● Task description
Pull out each line of the records below that contains the string "agent", treating uppercase and lowercase as different.

● Given data
::::

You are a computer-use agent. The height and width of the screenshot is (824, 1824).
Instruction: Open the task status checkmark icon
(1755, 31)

::::

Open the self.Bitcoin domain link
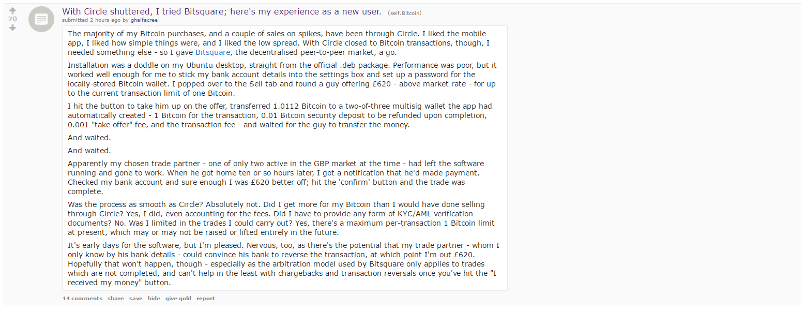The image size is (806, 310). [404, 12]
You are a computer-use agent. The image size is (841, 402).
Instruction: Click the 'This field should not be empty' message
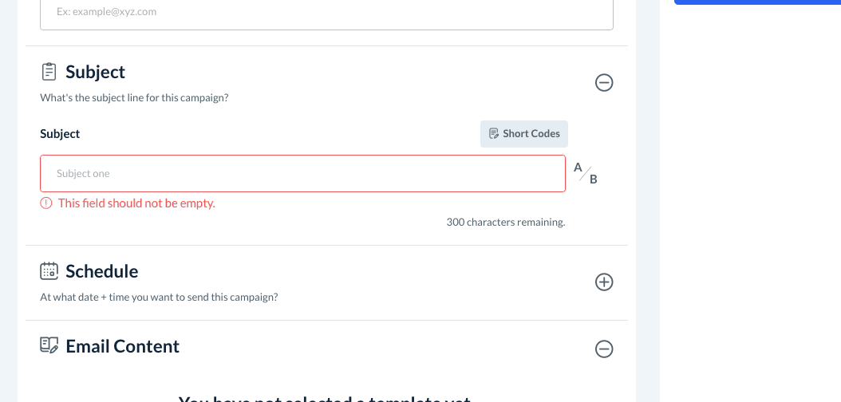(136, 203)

::::

● Answer to this exercise
You are a computer-use agent. The height and width of the screenshot is (824, 1824).
You are a computer-use agent. The image size is (841, 402).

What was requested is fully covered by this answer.